And correct me if I'm wrong, but wouldn't all SFC rods start life as SF rods?
 
Hi, From what I know you can not use titanium rods , due to fact that the titanium cannot be made hard enough for the rollers to run on.
To use titanium you'd to line the big end with steel for the rollers to run on.
Way forward would use a higher grade steel, which would allow more metal to be removed, thus reducing the weight.
Arrow quoted me £800.00 per rod + vat , on a order of 9, triple RGS spec rods! 70gram saving per rod, 210 aprox over the three.
 
. IIrc, the entire crank with bearings weighed in at under 11kg. Although I reckon the engine will never again be used in anger, I would like to preserve the lightning-quick revving characteristics of the crank.
These cranks usually weigh 12,7-12,8 kilos, which is already pretty light for a 750 crank.

Marnix
 
Looks very much like a '74, Marnix - how many single row sprocket cranks were ever made for SFCs? Were they all factory works cranks?

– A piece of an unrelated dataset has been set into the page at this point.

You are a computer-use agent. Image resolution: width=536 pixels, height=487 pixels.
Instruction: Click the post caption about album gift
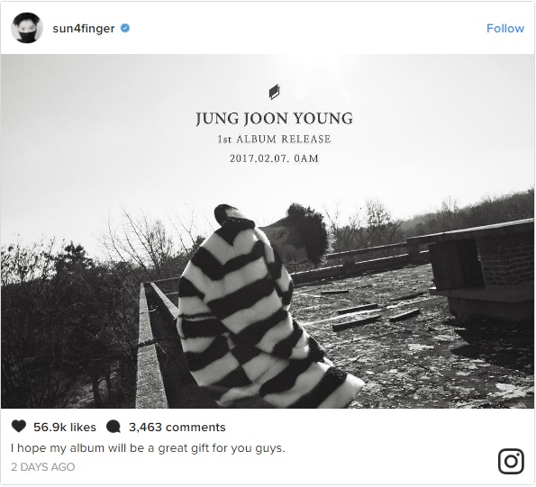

And correct me if I'm wrong, but wouldn't all SFC rods start life as SF rods?

I have no idea how many of these cranks were made in 1973, 10? 20? Most of them self destructed. I know 6 survivors. Most of them are different, sometimes in detail, sometimes different shape of the webs.

Conrods: It a different casting, but you can get pretty close modifying SF ones, sure. All drum brake SFCs had highly polished SF rods anyway.

Marnix
 
Guess both rods would start from much the same forging, with only more metal being removed from the big end for SFC applications.

How many oil apertures do those rods have Marnix? I can detect only 2 very small ones. The SFC rods I've come across were castellated around the entire big end circumference whereas the SF rods only have 2 semi-circular openings, diagonally offset to the rod centre. Got a couple spare? ;)

There are minor differences across the production span of SF rods, some seem to have slightly thicker big end "walls".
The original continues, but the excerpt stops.